Tweeter 7/10 - The feel of the tweeter is mixed. While equipped with a very nice thick metal grill it is overshadowed by the somewhat large logo and cheap feel of the plastic housing. I do appreciate the 18 gauge wire used instead of what seems now to be industry-standard, 20 gauge. The tweeter can either be surface or flush-mounted.
Midbass 10/10 - If you need a paperweight, this is your speaker. Very robustly built using a cast metal basket that covers the entire motor assembly. The basket does feature cooling vents as well as a unique metallic grey backplate with a nicely machined design.

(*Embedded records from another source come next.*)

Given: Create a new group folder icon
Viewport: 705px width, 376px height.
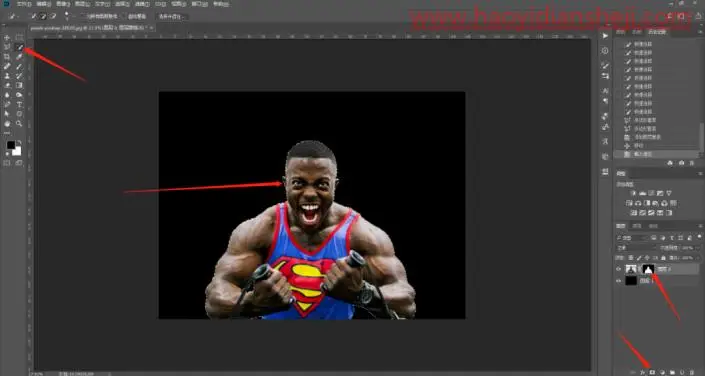Looking at the screenshot, I should pos(672,372).
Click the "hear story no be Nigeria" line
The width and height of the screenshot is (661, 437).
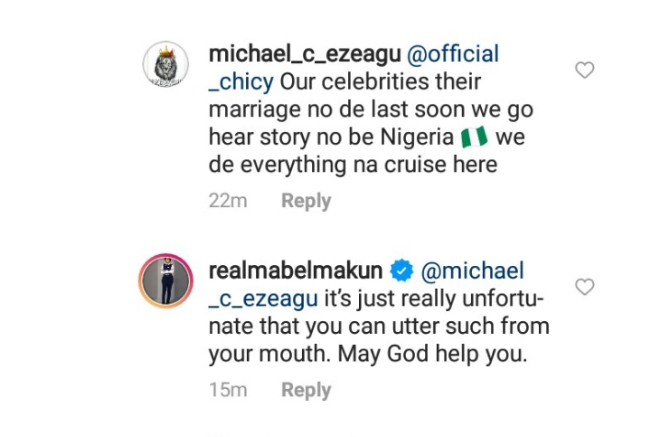[330, 137]
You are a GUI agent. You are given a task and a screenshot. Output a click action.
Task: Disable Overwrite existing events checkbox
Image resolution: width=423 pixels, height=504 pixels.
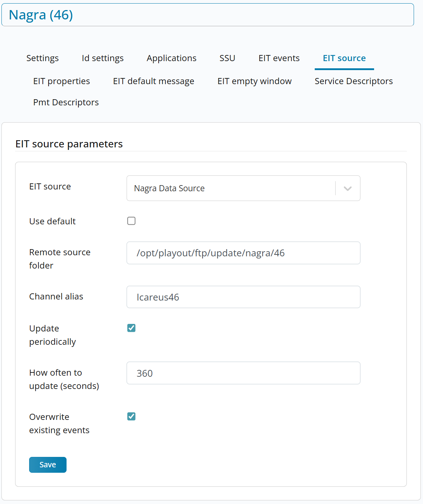click(131, 416)

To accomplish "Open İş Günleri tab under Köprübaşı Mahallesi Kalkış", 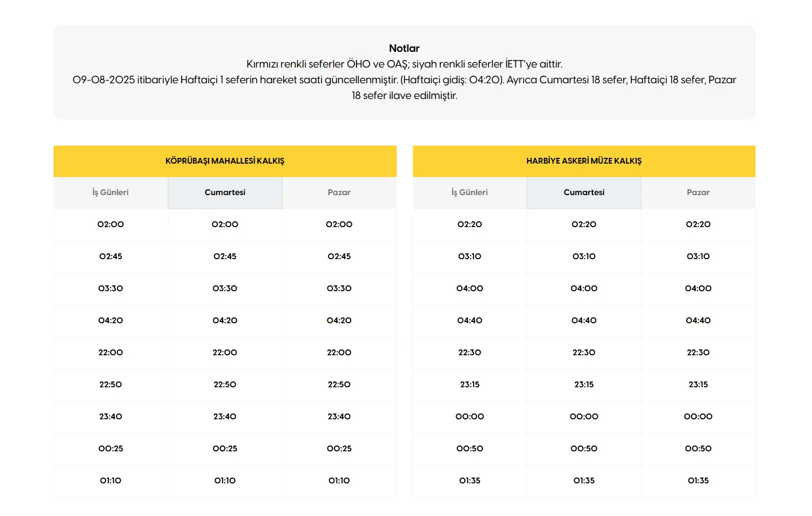I will click(x=111, y=193).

The glass fiber cone is also cosmetic pleasing with no logos present. The wire terminals are re-enforced to the basket with the option of using standard spade connections or using a screw-down style clamp.
Sound Quality 26/50


Midbass Output 7/10 - Not exactly a basshead's delight, the midbass comes through with good output. Below 120hz it would benefit from having more output. You will still need a subwoofer to complement the set.
Midbass Definition 4/10 - For a moment, I thought I was using a Boss Audio amplifier with the bass boost turned all the way to 10! Sadly, the bass performance comes across sloppy as well as muddy. Details from the plucking of a bass guitar to the striking of a drum are washed together. It does however have good low bass extension down to 60hz.
Midrange Definition 5/10 - Very vanilla. Overall, the midrange comes across clear enough to not cause significant listening fatigue but the lower midrange is outshined. Even though the lower midrange performs well, from 3khz and above the upper midrange is heavily biased causing harshness due to the midbass driver and tweeters inability to clearly perform.
High-Frequency Definition 5/10 - After just one minute of listening I had to set the tweeter to -2 dB. Even in that setting, the tweeter exhibits too much output causing a clear separation from the midbass/midrange. It simply does not blend well. From 12 kHz and above the output is very hazy/muddy sounding as if all the fine details have been blended together. For example, you should be able to distinguish the faint details of a cymbal being struck whereas this set exhibits them as a big crash.
Soundstage 5/10 - Due to the high crossover point between the midbass driver and tweeter as well as the overall tonal performance, the soundstage suffers. Speakers act more like separate pieces then coming together to create a beautiful soundscape. Imaging while possible, is difficult.
Random Notes: This is one of the more inefficient sets I have evaluated. It requires a lot of power to be properly driven. Using an EQ will help with some of the issues however will not be able to cure the set. Unfortunately, there is no way to tighten up the bass performance nor improve tweeter performance other than trying to attenuate those areas to be of less concern.


----------



## bbfoto (Aug 28, 2005)

Thanks for your time in conducting and posting these reviews. I know that it's a considerable amount of time invested and appreciate it. 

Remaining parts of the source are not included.